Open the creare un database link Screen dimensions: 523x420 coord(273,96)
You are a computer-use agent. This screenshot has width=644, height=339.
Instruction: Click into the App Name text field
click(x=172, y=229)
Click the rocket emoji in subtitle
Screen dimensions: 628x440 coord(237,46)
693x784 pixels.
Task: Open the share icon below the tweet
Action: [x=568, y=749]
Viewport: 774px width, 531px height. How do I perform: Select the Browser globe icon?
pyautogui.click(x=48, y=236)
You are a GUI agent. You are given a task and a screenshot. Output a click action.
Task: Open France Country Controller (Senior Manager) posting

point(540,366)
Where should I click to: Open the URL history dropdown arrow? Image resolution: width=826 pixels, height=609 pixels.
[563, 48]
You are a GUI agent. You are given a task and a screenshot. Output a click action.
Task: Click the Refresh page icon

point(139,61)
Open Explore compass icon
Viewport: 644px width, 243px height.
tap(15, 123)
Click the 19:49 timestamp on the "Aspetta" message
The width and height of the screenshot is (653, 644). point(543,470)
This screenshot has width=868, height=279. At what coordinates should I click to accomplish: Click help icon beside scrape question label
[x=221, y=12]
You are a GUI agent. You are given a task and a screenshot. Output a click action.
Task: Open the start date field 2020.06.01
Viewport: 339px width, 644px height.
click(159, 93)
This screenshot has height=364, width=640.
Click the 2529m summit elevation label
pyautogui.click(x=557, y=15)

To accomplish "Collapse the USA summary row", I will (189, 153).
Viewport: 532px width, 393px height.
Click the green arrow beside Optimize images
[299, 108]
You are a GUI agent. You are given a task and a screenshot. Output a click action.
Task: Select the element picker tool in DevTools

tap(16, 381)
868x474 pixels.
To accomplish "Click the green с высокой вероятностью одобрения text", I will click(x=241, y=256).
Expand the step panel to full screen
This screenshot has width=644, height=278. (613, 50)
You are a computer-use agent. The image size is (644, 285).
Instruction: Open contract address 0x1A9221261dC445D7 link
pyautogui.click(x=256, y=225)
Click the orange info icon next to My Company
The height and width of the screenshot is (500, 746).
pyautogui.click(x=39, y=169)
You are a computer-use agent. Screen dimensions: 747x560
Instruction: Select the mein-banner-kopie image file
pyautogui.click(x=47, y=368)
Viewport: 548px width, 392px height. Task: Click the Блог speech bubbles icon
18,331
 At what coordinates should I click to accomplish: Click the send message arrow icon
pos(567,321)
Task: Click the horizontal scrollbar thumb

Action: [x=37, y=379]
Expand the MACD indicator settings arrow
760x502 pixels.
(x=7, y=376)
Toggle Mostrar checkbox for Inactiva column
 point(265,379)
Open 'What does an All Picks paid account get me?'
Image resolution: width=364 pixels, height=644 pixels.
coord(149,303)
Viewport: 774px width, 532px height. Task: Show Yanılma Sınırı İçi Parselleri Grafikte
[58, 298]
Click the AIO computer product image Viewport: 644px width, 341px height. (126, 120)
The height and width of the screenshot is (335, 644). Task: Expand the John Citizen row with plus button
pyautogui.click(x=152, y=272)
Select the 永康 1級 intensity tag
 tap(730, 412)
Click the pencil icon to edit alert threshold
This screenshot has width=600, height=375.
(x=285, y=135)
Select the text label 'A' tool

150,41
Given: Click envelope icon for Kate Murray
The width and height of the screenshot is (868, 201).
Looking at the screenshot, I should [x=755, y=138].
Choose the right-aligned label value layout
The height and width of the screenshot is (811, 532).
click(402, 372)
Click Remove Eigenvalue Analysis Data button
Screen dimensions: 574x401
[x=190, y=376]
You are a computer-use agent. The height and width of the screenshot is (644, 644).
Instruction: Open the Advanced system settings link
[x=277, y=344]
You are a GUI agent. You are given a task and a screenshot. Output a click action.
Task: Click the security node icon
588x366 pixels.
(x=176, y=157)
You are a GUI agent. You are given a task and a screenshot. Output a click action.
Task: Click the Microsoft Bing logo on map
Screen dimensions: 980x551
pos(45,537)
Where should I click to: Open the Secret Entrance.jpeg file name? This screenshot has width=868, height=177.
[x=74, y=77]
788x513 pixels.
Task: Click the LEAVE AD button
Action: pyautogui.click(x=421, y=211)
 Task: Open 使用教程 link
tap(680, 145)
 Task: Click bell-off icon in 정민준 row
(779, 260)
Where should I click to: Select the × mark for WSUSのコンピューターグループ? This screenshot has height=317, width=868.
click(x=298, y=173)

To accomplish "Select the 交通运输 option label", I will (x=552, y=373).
....
**About this exercise**
Nothing may be dropped or altered. Copy every line above.

**Result**
Open the creare un database link Screen dimensions: 523x420 coord(273,96)
You are a computer-use agent. This screenshot has width=644, height=339.
Instruction: Click into the App Name text field
click(x=172, y=229)
Click the rocket emoji in subtitle
Screen dimensions: 628x440 coord(237,46)
693x784 pixels.
Task: Open the share icon below the tweet
Action: [x=568, y=749]
Viewport: 774px width, 531px height. How do I perform: Select the Browser globe icon?
pyautogui.click(x=48, y=236)
You are a GUI agent. You are given a task and a screenshot. Output a click action.
Task: Open France Country Controller (Senior Manager) posting

point(540,366)
Where should I click to: Open the URL history dropdown arrow? Image resolution: width=826 pixels, height=609 pixels.
[563, 48]
You are a GUI agent. You are given a task and a screenshot. Output a click action.
Task: Click the Refresh page icon

point(139,61)
Open Explore compass icon
Viewport: 644px width, 243px height.
tap(15, 123)
Click the 19:49 timestamp on the "Aspetta" message
The width and height of the screenshot is (653, 644). point(543,470)
This screenshot has width=868, height=279. At what coordinates should I click to accomplish: Click help icon beside scrape question label
[x=221, y=12]
You are a GUI agent. You are given a task and a screenshot. Output a click action.
Task: Open the start date field 2020.06.01
Viewport: 339px width, 644px height.
click(159, 93)
This screenshot has height=364, width=640.
Click the 2529m summit elevation label
pyautogui.click(x=557, y=15)

To accomplish "Collapse the USA summary row", I will (189, 153).
Viewport: 532px width, 393px height.
Click the green arrow beside Optimize images
[299, 108]
You are a GUI agent. You are given a task and a screenshot. Output a click action.
Task: Select the element picker tool in DevTools

tap(16, 381)
868x474 pixels.
To accomplish "Click the green с высокой вероятностью одобрения text", I will click(x=241, y=256).
Expand the step panel to full screen
This screenshot has width=644, height=278. (613, 50)
You are a computer-use agent. The image size is (644, 285).
Instruction: Open contract address 0x1A9221261dC445D7 link
pyautogui.click(x=256, y=225)
Click the orange info icon next to My Company
The height and width of the screenshot is (500, 746).
pyautogui.click(x=39, y=169)
You are a computer-use agent. Screen dimensions: 747x560
Instruction: Select the mein-banner-kopie image file
pyautogui.click(x=47, y=368)
Viewport: 548px width, 392px height. Task: Click the Блог speech bubbles icon
18,331
 At what coordinates should I click to accomplish: Click the send message arrow icon
pos(567,321)
Task: Click the horizontal scrollbar thumb

Action: [x=37, y=379]
Expand the MACD indicator settings arrow
760x502 pixels.
(x=7, y=376)
Toggle Mostrar checkbox for Inactiva column
 point(265,379)
Open 'What does an All Picks paid account get me?'
Image resolution: width=364 pixels, height=644 pixels.
coord(149,303)
Viewport: 774px width, 532px height. Task: Show Yanılma Sınırı İçi Parselleri Grafikte
[58, 298]
Click the AIO computer product image Viewport: 644px width, 341px height. (126, 120)
The height and width of the screenshot is (335, 644). Task: Expand the John Citizen row with plus button
pyautogui.click(x=152, y=272)
Select the 永康 1級 intensity tag
 tap(730, 412)
Click the pencil icon to edit alert threshold
This screenshot has width=600, height=375.
(x=285, y=135)
Select the text label 'A' tool

150,41
Given: Click envelope icon for Kate Murray
The width and height of the screenshot is (868, 201).
Looking at the screenshot, I should [x=755, y=138].
Choose the right-aligned label value layout
The height and width of the screenshot is (811, 532).
click(402, 372)
Click Remove Eigenvalue Analysis Data button
Screen dimensions: 574x401
[x=190, y=376]
You are a computer-use agent. The height and width of the screenshot is (644, 644).
Instruction: Open the Advanced system settings link
[x=277, y=344]
You are a GUI agent. You are given a task and a screenshot. Output a click action.
Task: Click the security node icon
588x366 pixels.
(x=176, y=157)
You are a GUI agent. You are given a task and a screenshot. Output a click action.
Task: Click the Microsoft Bing logo on map
Screen dimensions: 980x551
pos(45,537)
Where should I click to: Open the Secret Entrance.jpeg file name? This screenshot has width=868, height=177.
[x=74, y=77]
788x513 pixels.
Task: Click the LEAVE AD button
Action: pyautogui.click(x=421, y=211)
 Task: Open 使用教程 link
tap(680, 145)
 Task: Click bell-off icon in 정민준 row
(779, 260)
Where should I click to: Select the × mark for WSUSのコンピューターグループ? This screenshot has height=317, width=868.
click(x=298, y=173)

To accomplish "Select the 交通运输 option label", I will (x=552, y=373).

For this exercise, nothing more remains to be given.